Aku Masnur, anak seorang petani yang hidup sederhana. Saudaraku semua sudah berumah tangga, hingga membuatku kadang kesepian. Kedua orang tua sibuk bekerja, juga kakakku semuanya punya kesibukan masing-masing jadi kami jarang berbagi cerita bersama. Maka dari itu aku coba memelihara seekor kucing lucu yang terlantar di sawah. Ayah yang membawanya pulang, kemudian menggodaku dengan mengatakan jika kucing lucu itu sudah resmi menjadi adikku. Haha Menggemaskan.

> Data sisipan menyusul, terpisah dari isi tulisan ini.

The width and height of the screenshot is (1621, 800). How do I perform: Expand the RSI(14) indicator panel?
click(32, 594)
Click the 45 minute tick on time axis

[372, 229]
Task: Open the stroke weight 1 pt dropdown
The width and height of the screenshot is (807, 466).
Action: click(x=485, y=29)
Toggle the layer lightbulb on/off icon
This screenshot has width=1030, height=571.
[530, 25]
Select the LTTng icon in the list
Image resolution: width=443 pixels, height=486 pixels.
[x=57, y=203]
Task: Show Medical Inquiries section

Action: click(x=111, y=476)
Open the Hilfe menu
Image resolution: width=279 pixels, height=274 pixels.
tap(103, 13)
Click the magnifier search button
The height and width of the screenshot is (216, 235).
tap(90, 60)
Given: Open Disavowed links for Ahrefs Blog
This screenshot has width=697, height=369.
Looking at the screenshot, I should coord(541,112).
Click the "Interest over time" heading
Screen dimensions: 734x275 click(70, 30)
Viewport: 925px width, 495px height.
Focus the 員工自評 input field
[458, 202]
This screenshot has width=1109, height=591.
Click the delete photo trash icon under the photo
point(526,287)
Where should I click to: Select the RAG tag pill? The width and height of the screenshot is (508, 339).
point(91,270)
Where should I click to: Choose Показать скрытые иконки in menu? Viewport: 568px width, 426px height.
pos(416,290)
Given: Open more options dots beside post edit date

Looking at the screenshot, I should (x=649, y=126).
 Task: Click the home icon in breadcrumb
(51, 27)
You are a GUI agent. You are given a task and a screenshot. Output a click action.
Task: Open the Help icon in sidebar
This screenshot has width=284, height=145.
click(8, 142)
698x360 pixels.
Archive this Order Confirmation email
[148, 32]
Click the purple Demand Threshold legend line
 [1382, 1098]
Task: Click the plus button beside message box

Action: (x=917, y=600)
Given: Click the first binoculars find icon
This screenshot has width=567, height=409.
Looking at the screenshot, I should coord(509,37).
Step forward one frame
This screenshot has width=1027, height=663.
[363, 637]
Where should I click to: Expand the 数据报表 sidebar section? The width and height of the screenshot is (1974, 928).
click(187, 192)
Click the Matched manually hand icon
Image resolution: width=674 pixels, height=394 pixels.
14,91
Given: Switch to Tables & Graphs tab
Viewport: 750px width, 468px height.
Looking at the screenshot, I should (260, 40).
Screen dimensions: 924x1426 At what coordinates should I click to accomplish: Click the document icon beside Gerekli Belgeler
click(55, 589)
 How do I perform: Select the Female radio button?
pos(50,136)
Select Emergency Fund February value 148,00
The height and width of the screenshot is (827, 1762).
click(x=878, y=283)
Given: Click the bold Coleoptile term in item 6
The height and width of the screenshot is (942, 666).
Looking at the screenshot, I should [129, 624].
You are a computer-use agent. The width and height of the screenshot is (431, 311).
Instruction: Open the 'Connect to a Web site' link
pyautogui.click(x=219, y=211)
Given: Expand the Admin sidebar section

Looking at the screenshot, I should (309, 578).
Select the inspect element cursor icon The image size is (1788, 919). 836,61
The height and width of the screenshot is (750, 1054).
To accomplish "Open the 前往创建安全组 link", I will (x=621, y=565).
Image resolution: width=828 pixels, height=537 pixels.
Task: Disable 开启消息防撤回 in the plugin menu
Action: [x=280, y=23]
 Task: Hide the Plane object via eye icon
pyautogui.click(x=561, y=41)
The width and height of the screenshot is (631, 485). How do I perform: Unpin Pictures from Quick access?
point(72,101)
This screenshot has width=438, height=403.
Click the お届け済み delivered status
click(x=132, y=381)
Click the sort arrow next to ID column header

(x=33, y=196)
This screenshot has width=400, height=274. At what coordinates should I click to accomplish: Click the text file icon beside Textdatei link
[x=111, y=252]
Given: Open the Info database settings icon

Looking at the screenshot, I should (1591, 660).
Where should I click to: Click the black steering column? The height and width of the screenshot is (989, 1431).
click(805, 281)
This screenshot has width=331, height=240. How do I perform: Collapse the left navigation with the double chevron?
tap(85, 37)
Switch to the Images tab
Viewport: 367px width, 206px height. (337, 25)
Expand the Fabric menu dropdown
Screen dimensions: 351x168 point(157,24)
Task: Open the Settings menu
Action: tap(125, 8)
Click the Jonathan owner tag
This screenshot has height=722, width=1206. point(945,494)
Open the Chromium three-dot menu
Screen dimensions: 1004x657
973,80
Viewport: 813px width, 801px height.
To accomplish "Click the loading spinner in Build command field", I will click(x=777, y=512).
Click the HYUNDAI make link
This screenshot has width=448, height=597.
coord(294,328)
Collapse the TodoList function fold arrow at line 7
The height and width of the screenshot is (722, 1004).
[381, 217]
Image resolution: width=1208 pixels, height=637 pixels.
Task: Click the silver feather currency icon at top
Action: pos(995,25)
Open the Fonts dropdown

Hari ini sepertinya akan sedikit melelahkan. Setelah lulus SMK, aku mendaftar kuliah di salah satu kampus yang ada di Mandar. Meski sebenarnya hanya memilih asal-asalan saja, mengingat aku ini tidak berminat lanjut S1. Tetapi, Ayah dan Ibu sangat menginginkan anaknya bisa sarjana lalu kemudian berprofesi sebagai seorang guru padahal aku tidak berminat sama sekali. Namun, dengan alasan ingin berbakti kepada orang tua, kucoba untuk lanjut ke perguruan tinggi.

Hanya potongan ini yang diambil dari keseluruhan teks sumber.